-- EXERCISE OBJECTIVE --
For every entry below, give it back exactly and leave out any image.

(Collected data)
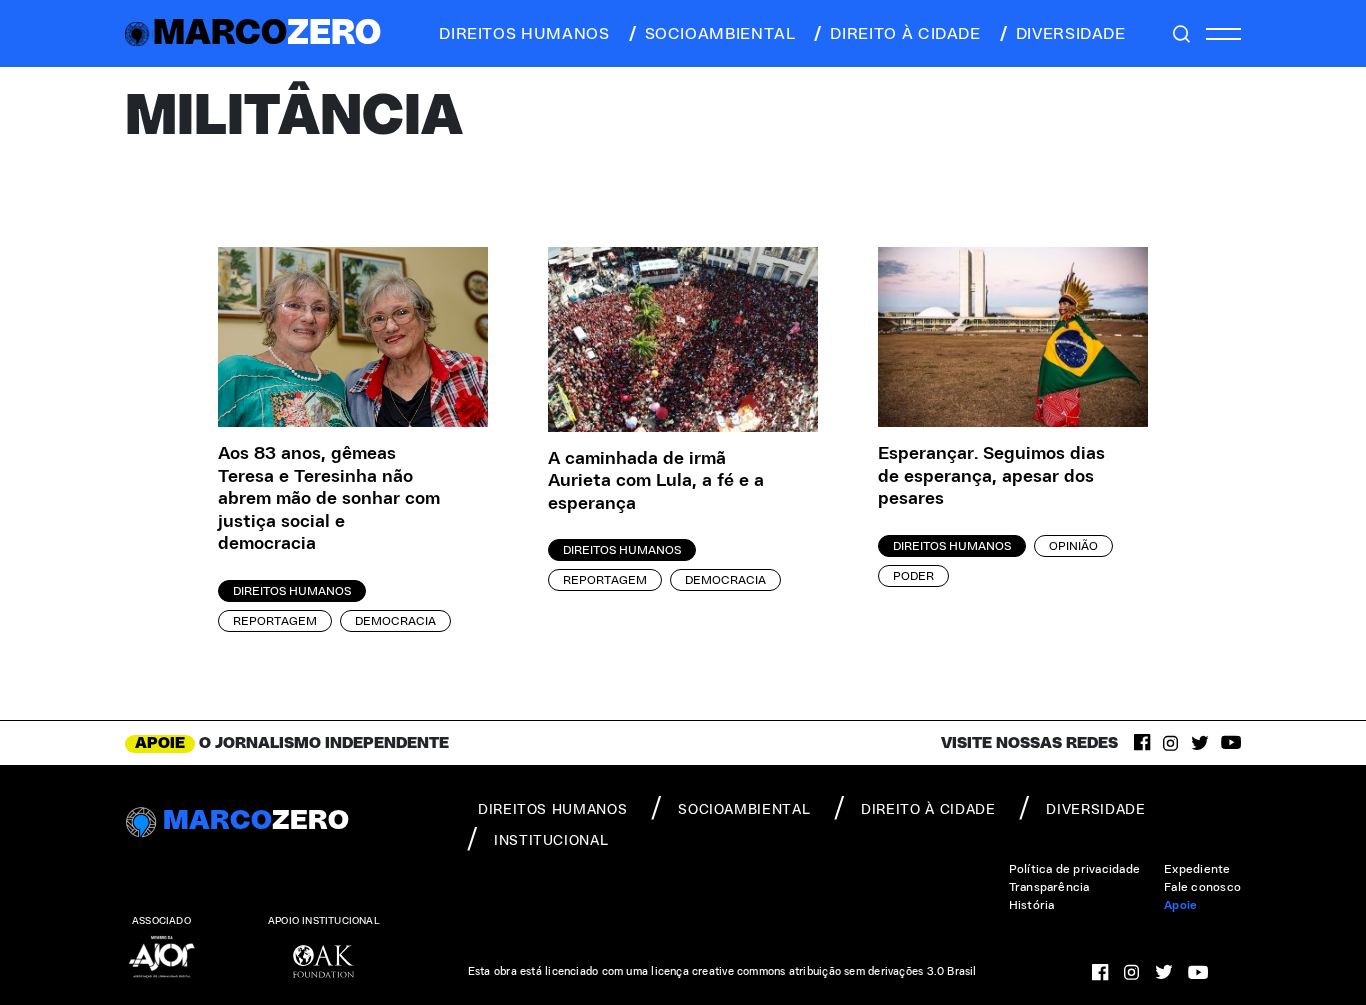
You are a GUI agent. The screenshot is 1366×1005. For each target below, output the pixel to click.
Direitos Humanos (292, 591)
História (1032, 905)
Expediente (1197, 869)
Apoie (1180, 905)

-- TASK OUTPUT --
You are a GUI agent. The screenshot is 1366×1005. For each target below, output the pixel to click.
Direitos Humanos (292, 591)
História (1032, 905)
Expediente (1197, 869)
Apoie (1180, 905)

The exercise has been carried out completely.